Return the data below unchanged, beginning at the line that contains "You are a GUI" and ending after the line that contains "Action: [1228, 332]". Leave out the pictures.

* PROVIDED MATERIAL *
────────────────────

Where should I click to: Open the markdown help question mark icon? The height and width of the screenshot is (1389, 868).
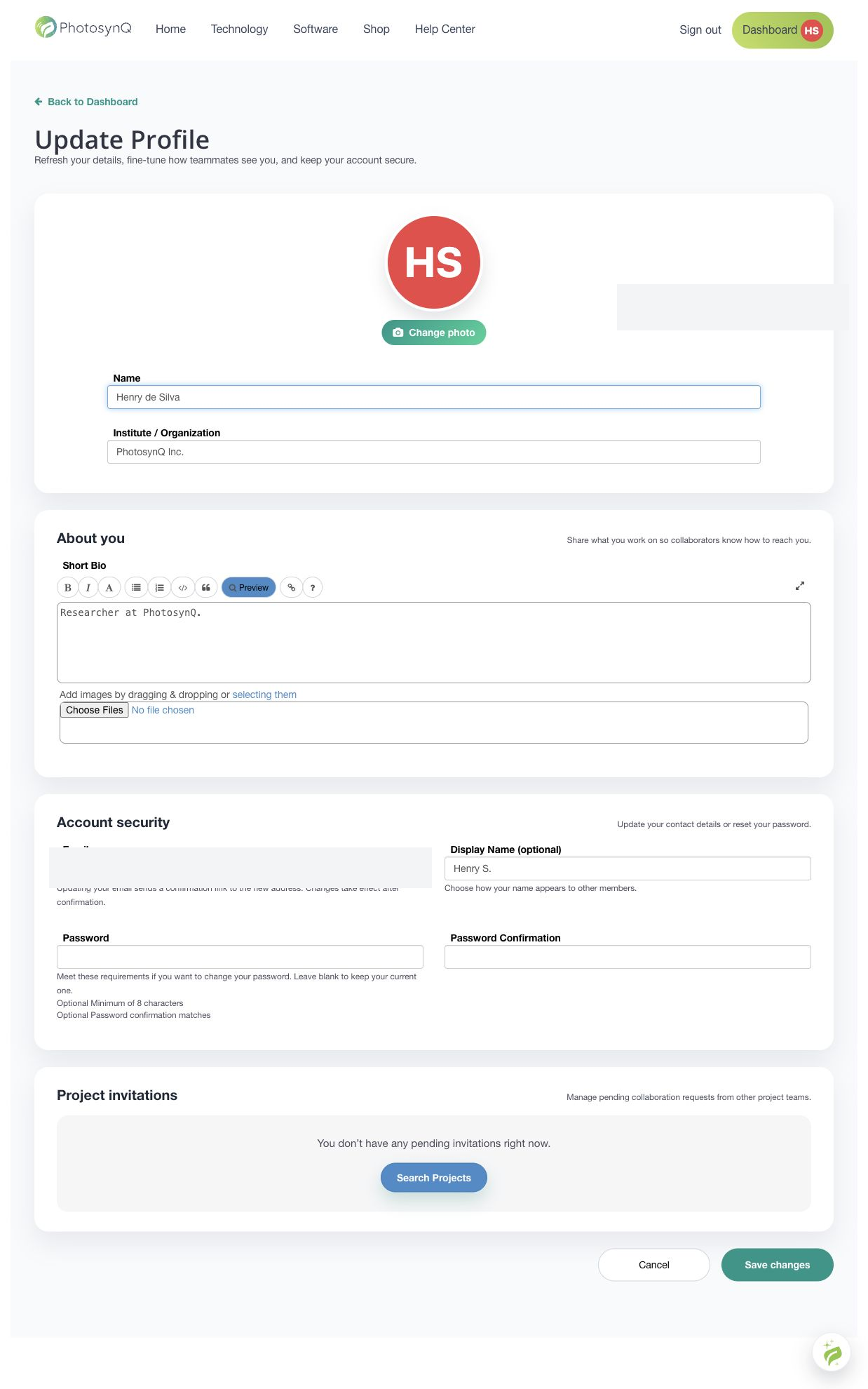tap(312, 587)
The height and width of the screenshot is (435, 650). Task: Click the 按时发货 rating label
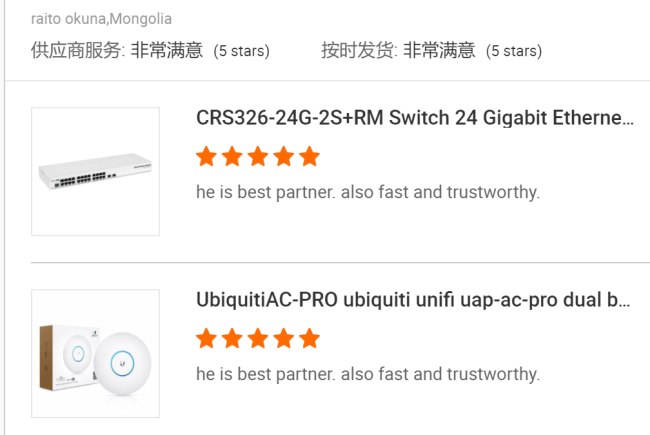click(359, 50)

────────────────────

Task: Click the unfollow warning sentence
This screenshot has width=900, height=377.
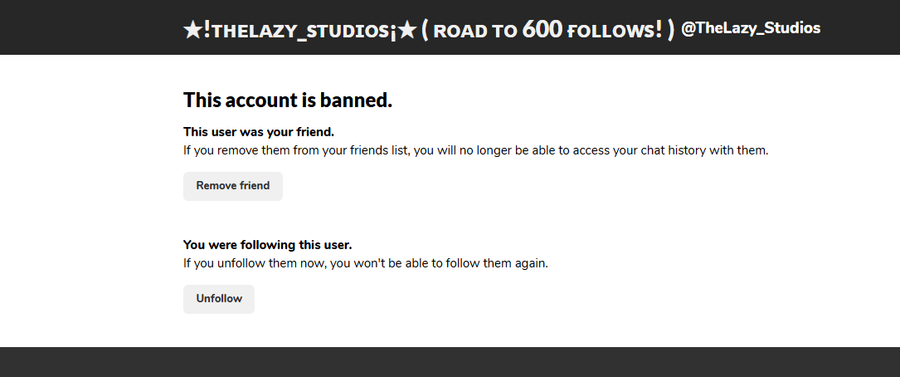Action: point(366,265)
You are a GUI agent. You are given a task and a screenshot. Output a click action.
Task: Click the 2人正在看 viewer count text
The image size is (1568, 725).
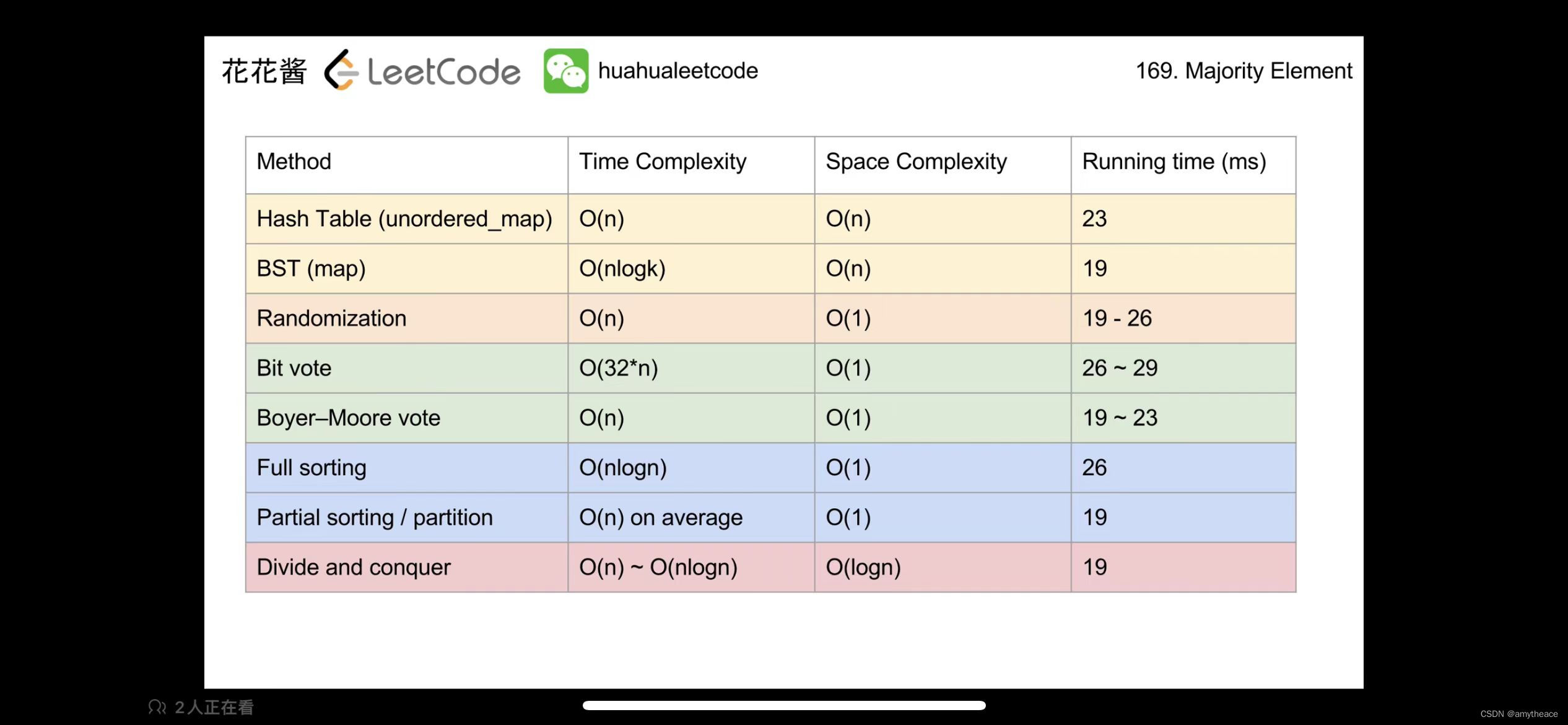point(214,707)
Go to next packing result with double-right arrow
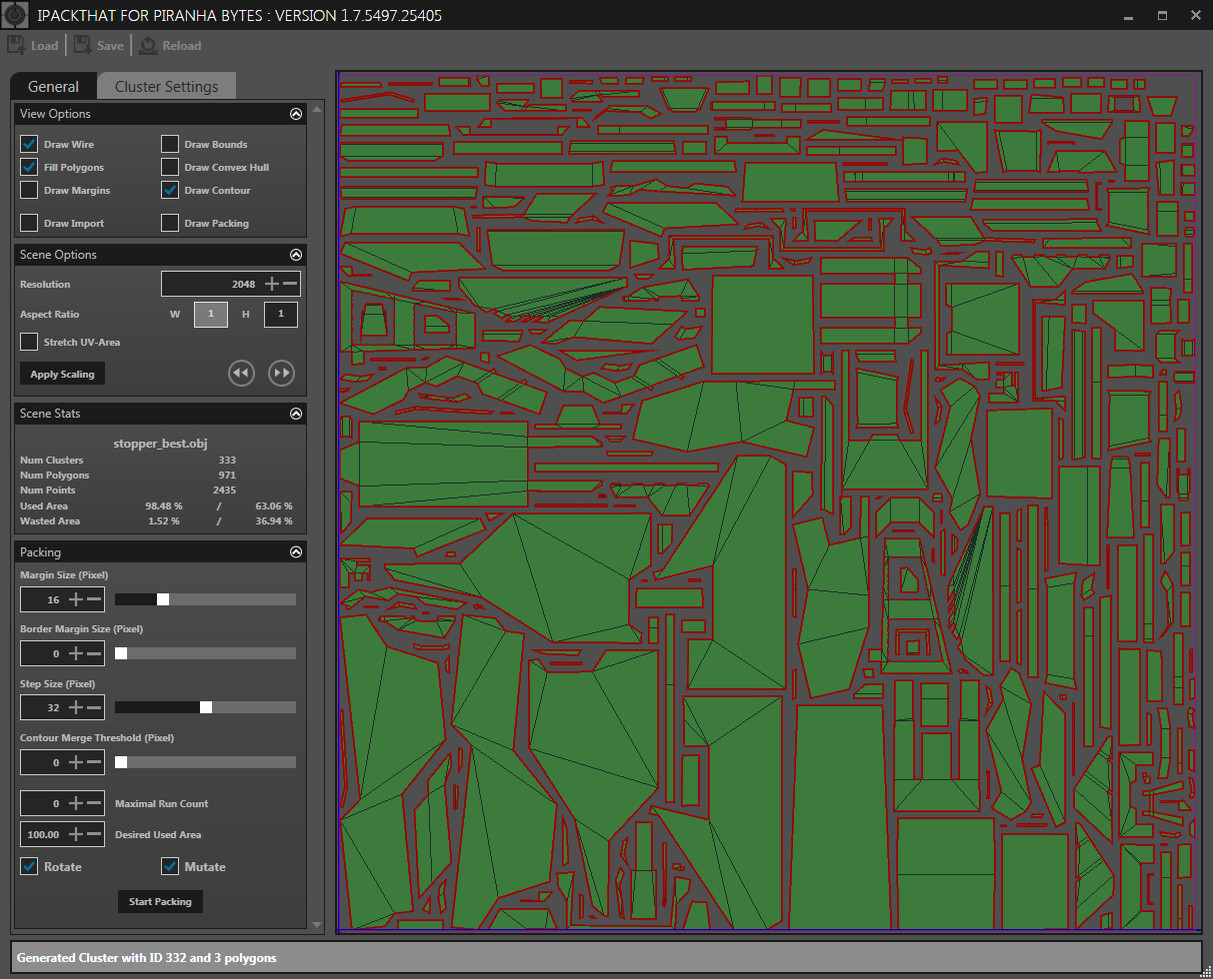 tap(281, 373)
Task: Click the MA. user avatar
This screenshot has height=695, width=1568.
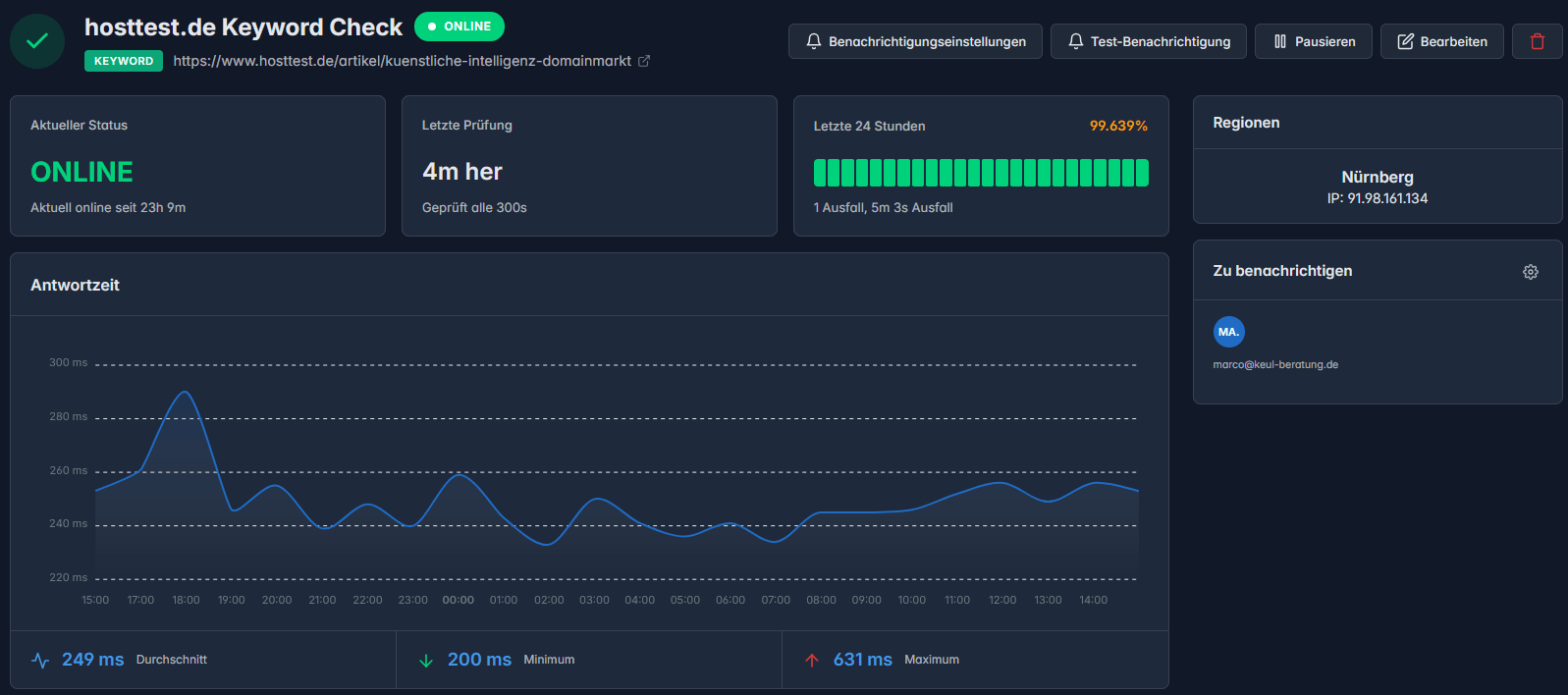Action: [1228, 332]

────────────────────

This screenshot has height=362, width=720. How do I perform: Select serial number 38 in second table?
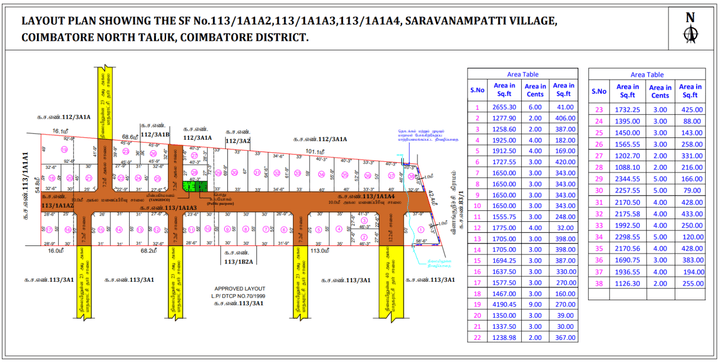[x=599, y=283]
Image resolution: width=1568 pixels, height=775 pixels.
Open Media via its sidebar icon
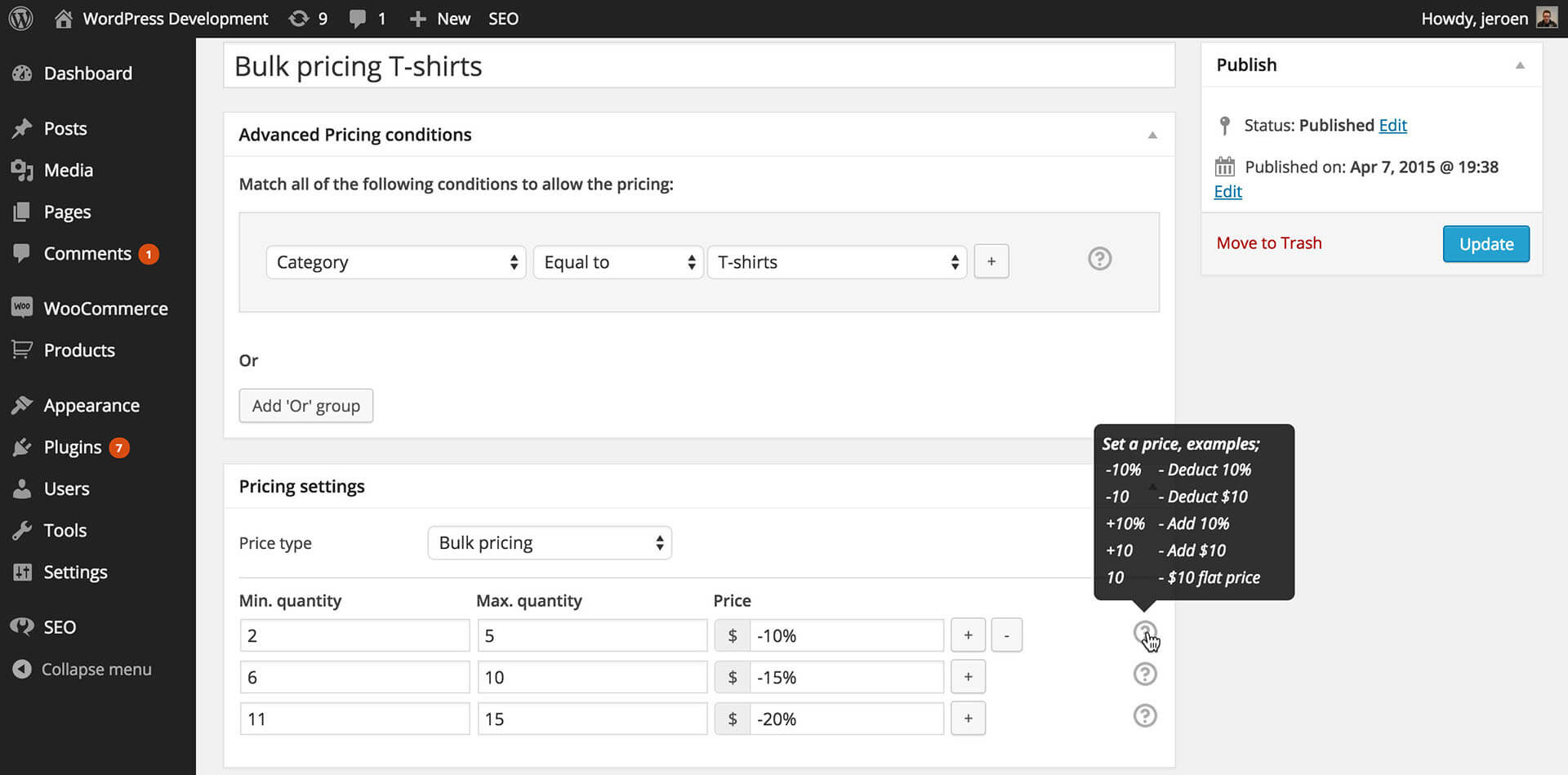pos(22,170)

────────────────────

* OUTPUT BELOW *
You are a GUI agent. You are given a task and a screenshot. Output a click action.
Task: Click the 2人正在看 viewer count text
The image size is (1568, 725).
point(214,707)
Go to next packing result with double-right arrow
 tap(281, 373)
Task: Click the MA. user avatar
This screenshot has height=695, width=1568.
Action: [1228, 332]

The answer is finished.